_TASK PROMPT_
Among the entries that follow, find every line with the word "Bouffette" and copy it.

_RECORDS SHOWN_
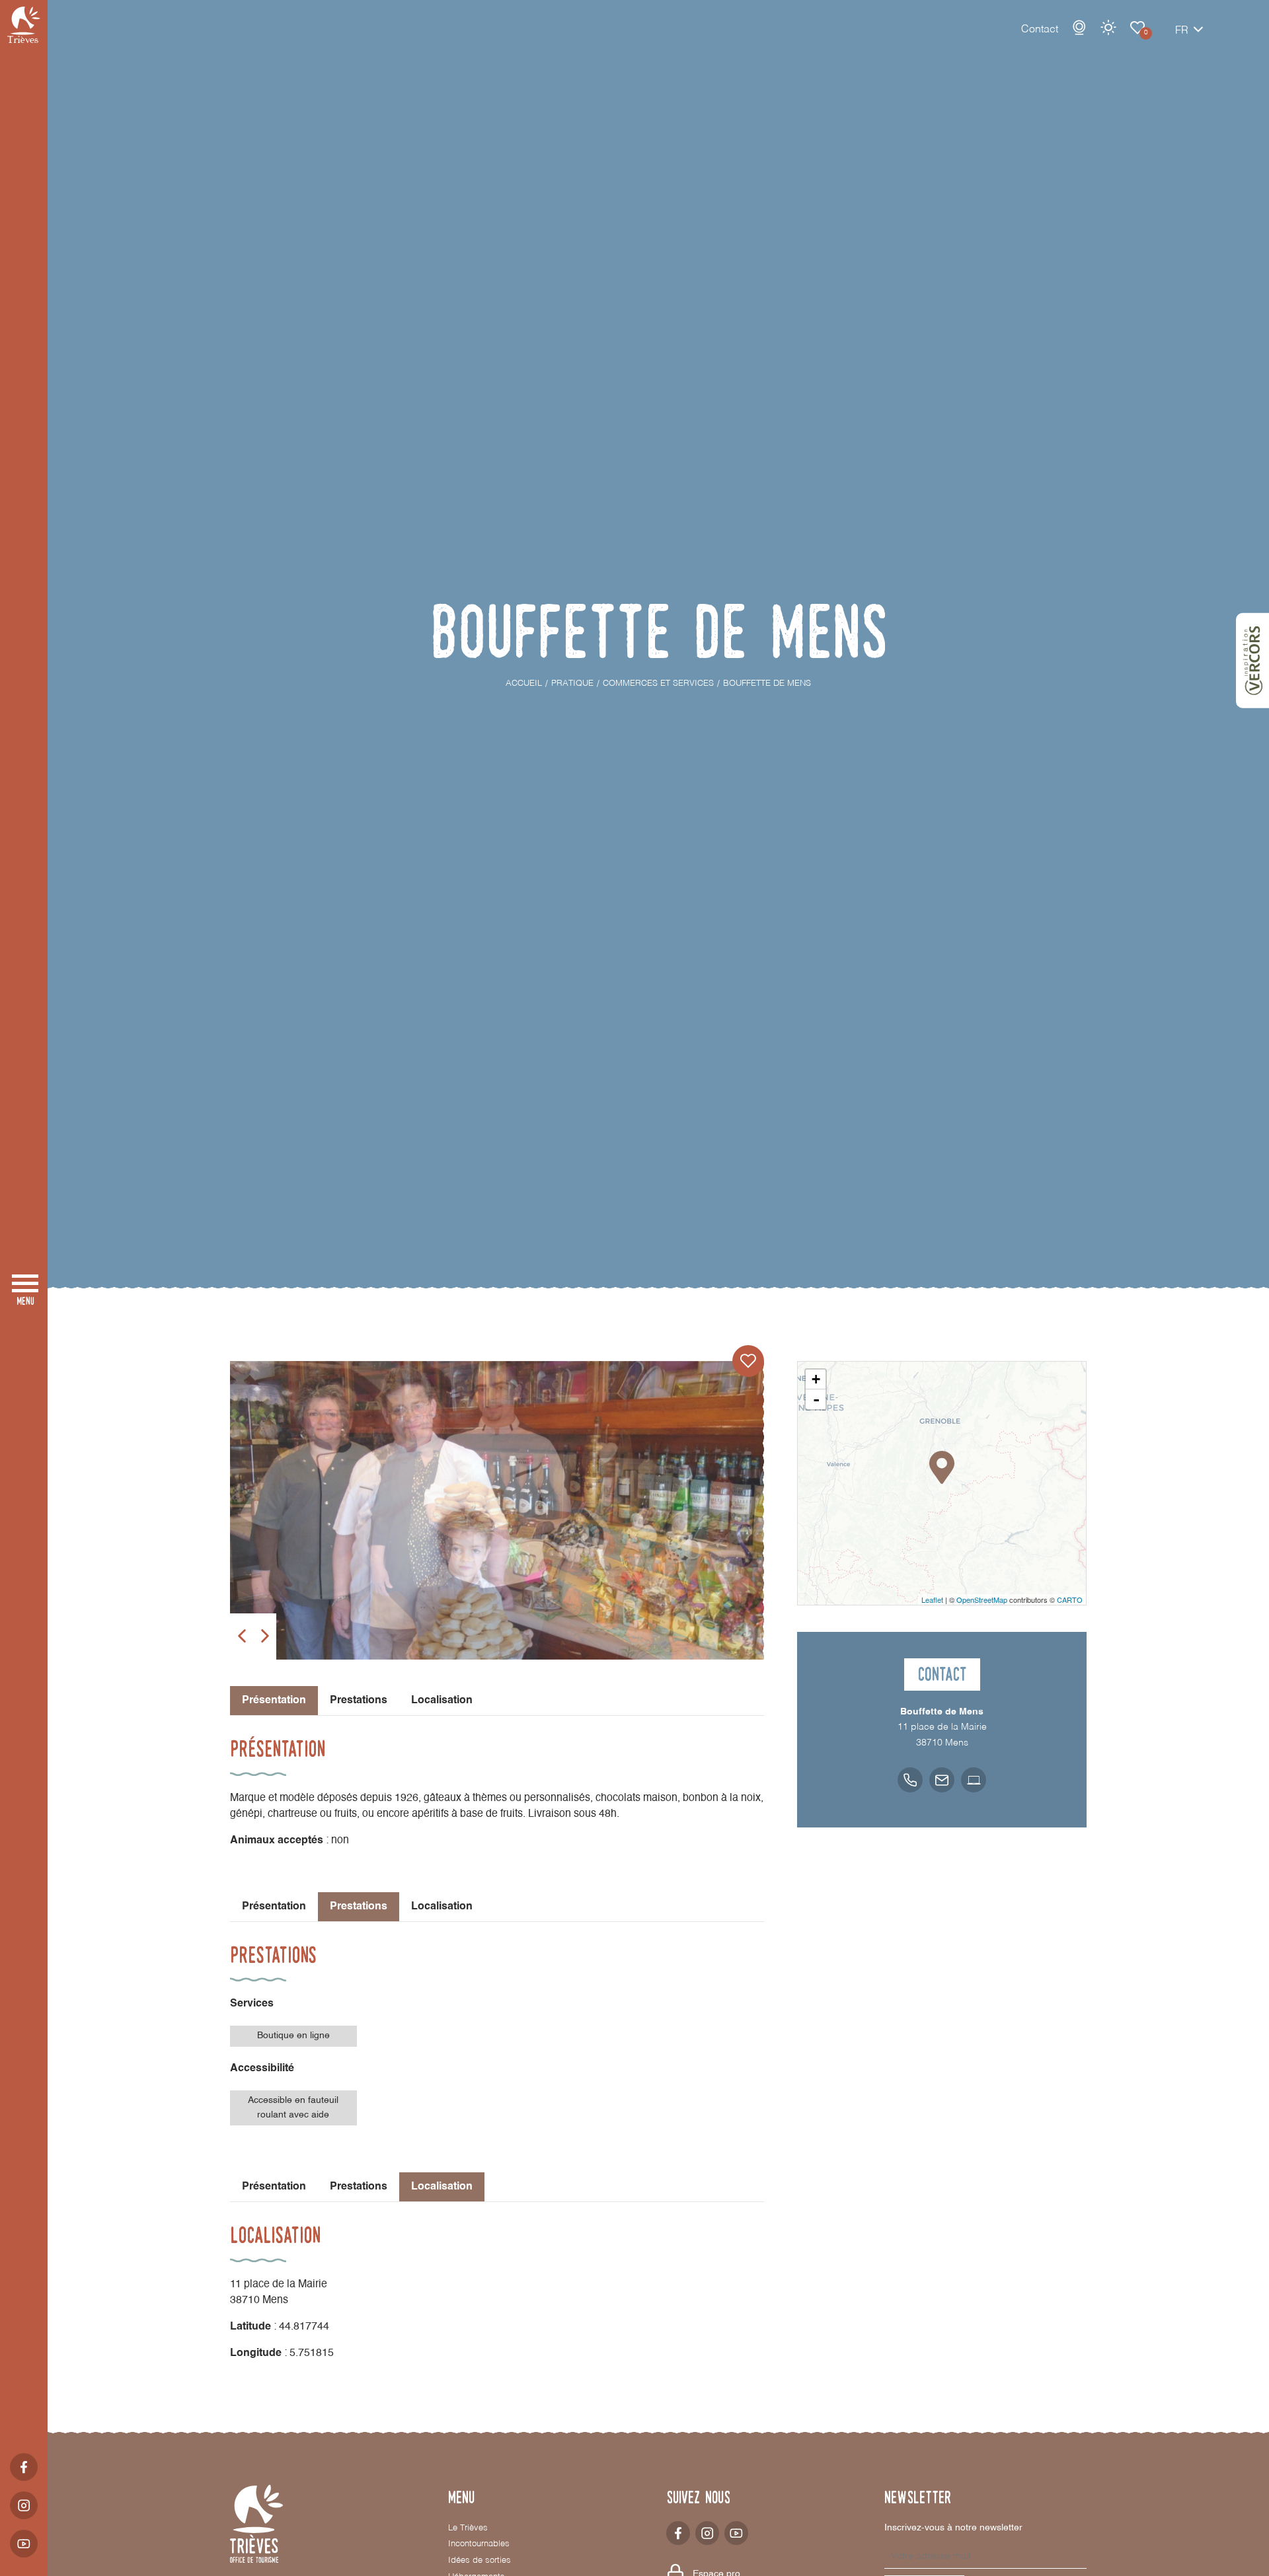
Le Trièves (468, 2528)
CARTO (1070, 1599)
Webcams (1079, 28)
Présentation (274, 1906)
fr (1181, 31)
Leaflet (932, 1599)
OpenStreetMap (981, 1599)
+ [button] (816, 1379)
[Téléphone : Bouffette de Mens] (910, 1779)
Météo (1108, 28)
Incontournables (479, 2544)
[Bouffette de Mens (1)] (497, 1510)
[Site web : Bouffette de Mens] (973, 1779)
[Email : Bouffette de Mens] (941, 1779)
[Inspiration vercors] (1252, 660)
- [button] (816, 1399)
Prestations (358, 1700)
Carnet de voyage (1137, 28)
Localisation (442, 1700)
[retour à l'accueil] (24, 25)
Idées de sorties (479, 2560)
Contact (1039, 29)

_RESPONSE TO THE TASK_
[Téléphone : Bouffette de Mens] (910, 1779)
[Bouffette de Mens (1)] (497, 1510)
[Site web : Bouffette de Mens] (973, 1779)
[Email : Bouffette de Mens] (941, 1779)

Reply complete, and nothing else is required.